From the admittedly little I know about the situation, it seems petty for the various funding institutions to demand their money back. It’s not like Villa Touma is the next Gone with the Wind; I suspect most of that money is simply gone. And, more to the point, presumably Arraf was given the funding based on some description of the story, if not an actual script. If that is the case, these funders knew the characters were Palestinians, were speaking Arabic, that it would be a “Palestinian story.” What, other than political points, is to be gained by labeling the film Israeli? There’s an interview with Arraf about the film here. And an earlier NY Times story here.
The Hollywood Reporter, by the way, described the film as stodgy and the performances as wooden, noting that festival audiences are more likely to be “generous” in their assessments. I can’t agree with any of those statements—slow and deliberate is not necessarily stodgy, the performances were vibrating with life, and festival audiences are often snootier than the snootiest professional critic. Sometimes you just want to punch the two dudes standing in line in front of you at festival screenings, those guys who are loudly making it clear they really appreciated, on an intellectual level, the most broadly offensive film at the festival.
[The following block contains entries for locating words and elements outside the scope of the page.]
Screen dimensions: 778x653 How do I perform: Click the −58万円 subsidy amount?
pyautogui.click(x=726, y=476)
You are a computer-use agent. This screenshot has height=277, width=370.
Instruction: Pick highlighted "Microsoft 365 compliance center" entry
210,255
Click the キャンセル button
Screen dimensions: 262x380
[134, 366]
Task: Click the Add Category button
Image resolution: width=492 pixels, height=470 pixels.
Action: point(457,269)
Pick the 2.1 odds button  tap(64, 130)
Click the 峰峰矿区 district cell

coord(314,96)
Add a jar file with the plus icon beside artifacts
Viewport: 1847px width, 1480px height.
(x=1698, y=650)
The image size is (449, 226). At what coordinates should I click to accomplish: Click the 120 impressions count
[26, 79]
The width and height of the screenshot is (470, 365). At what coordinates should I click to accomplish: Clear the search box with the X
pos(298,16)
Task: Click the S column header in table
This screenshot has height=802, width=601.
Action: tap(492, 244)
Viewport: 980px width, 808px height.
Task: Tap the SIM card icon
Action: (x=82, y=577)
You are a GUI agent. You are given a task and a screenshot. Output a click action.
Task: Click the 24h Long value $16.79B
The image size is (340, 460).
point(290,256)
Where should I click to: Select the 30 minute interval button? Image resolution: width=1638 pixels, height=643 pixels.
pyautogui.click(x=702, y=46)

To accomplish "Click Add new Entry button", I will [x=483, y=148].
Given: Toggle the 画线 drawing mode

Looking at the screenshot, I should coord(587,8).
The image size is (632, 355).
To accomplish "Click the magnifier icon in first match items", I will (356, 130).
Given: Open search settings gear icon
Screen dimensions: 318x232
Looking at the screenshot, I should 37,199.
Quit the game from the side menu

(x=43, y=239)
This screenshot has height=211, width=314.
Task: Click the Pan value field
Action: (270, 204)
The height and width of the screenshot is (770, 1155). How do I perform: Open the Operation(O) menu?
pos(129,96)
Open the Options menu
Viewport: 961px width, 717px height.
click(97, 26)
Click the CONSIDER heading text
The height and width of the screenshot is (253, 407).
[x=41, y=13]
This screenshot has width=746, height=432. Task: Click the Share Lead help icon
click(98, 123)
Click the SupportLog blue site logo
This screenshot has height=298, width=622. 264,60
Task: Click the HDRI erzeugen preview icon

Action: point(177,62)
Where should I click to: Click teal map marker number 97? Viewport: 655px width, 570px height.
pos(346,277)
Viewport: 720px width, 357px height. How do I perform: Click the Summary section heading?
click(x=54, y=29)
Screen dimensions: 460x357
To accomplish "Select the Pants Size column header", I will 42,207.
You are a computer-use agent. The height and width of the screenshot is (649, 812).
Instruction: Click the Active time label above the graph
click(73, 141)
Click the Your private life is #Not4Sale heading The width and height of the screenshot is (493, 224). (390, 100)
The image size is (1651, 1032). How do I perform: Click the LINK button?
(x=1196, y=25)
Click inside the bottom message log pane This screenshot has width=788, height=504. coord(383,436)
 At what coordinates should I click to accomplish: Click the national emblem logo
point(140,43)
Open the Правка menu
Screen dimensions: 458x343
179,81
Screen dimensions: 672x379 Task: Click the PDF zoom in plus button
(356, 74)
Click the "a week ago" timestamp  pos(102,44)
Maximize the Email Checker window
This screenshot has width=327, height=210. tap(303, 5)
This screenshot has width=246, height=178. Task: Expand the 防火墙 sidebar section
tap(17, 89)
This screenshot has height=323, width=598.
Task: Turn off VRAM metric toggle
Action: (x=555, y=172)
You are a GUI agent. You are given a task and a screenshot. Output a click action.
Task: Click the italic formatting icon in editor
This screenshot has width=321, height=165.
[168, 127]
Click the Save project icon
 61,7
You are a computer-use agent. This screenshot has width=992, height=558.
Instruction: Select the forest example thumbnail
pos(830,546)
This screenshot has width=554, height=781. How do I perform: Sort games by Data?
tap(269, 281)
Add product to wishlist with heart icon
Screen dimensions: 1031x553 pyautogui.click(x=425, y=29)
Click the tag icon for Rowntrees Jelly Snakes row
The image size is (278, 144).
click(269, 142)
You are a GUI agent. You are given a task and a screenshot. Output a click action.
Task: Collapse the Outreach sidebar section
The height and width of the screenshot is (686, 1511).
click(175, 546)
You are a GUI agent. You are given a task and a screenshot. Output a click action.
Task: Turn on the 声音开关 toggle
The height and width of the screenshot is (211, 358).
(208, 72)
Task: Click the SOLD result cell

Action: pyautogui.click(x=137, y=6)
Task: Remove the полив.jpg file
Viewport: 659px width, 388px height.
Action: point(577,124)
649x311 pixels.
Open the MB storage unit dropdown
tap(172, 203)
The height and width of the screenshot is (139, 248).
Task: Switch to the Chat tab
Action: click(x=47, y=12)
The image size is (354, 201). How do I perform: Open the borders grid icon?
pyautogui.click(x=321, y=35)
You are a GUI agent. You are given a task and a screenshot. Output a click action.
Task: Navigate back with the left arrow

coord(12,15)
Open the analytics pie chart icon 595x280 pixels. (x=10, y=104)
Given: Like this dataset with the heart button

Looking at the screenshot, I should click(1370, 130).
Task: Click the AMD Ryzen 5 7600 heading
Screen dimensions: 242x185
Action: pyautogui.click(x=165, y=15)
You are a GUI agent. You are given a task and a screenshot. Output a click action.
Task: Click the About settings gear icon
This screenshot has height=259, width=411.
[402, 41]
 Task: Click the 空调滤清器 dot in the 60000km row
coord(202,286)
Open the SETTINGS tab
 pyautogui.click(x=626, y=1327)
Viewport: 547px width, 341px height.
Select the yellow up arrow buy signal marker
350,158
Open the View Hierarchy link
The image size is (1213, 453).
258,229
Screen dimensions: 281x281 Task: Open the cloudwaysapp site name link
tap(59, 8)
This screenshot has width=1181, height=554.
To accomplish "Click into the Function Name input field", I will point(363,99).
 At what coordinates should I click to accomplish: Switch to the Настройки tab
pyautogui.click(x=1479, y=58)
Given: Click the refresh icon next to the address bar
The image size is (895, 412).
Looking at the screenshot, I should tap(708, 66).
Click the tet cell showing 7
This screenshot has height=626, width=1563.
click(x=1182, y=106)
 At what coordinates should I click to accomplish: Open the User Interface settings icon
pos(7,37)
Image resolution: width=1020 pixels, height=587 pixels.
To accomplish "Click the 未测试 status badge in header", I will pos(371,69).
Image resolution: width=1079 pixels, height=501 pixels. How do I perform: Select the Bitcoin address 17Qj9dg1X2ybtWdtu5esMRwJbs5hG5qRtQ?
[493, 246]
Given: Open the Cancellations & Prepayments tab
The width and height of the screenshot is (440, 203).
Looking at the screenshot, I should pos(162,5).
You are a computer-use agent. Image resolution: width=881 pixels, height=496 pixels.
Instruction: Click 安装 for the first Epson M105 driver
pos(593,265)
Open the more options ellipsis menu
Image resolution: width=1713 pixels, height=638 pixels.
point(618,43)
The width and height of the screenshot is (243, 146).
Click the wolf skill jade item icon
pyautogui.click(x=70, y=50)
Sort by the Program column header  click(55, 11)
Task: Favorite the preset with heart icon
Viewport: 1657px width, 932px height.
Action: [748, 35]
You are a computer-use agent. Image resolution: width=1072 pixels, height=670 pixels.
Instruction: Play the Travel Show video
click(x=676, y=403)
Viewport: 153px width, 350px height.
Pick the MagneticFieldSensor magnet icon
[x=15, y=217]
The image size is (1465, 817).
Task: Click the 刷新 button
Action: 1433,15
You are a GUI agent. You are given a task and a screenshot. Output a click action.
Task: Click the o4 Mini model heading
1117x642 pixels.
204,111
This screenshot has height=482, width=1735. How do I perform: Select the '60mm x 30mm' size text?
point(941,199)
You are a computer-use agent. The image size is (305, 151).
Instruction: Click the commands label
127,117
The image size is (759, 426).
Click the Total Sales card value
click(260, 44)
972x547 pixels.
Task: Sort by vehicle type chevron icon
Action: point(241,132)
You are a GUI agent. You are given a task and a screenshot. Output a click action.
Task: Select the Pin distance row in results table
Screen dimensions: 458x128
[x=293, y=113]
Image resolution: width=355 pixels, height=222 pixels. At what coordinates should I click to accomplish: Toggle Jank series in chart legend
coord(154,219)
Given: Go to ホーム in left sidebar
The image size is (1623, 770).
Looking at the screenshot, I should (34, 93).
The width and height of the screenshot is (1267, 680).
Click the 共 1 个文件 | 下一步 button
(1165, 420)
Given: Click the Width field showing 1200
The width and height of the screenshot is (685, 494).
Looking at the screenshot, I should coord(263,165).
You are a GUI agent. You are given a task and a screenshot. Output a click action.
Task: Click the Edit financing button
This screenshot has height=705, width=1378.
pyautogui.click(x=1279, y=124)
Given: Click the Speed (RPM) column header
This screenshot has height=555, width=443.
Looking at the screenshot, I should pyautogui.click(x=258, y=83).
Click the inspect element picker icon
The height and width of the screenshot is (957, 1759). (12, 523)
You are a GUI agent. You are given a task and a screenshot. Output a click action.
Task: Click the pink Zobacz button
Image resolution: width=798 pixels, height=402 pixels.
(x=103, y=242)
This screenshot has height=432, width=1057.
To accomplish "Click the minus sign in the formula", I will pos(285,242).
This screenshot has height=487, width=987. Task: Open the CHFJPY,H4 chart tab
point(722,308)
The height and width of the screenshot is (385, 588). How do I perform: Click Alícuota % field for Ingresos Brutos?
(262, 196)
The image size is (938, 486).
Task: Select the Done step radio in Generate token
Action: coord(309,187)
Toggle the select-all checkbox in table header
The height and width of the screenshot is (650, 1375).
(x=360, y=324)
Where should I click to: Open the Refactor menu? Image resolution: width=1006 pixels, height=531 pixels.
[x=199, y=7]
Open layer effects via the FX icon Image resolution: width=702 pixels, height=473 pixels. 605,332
Or who are busy dissing the most controversial film there as bourgeois. (They’re almost always dudes, and they’re always in front of you because they got there first, the longer to stand in a line that advertises how ahead of the curve they are.)
Villa Touma is still on the festival circuit and scheduled to be at the Santa Barbara International Film Festival at the end of this month (January 2015). This is Arraf’s first fiction feature, but her other screenwriting credits, Lemon Tree (2008) and The Syrian Bride (2004), are both available on disc via Netflix, and Lemon Tree is available for rent on Amazon Prime. There are clips of both on Hulu+.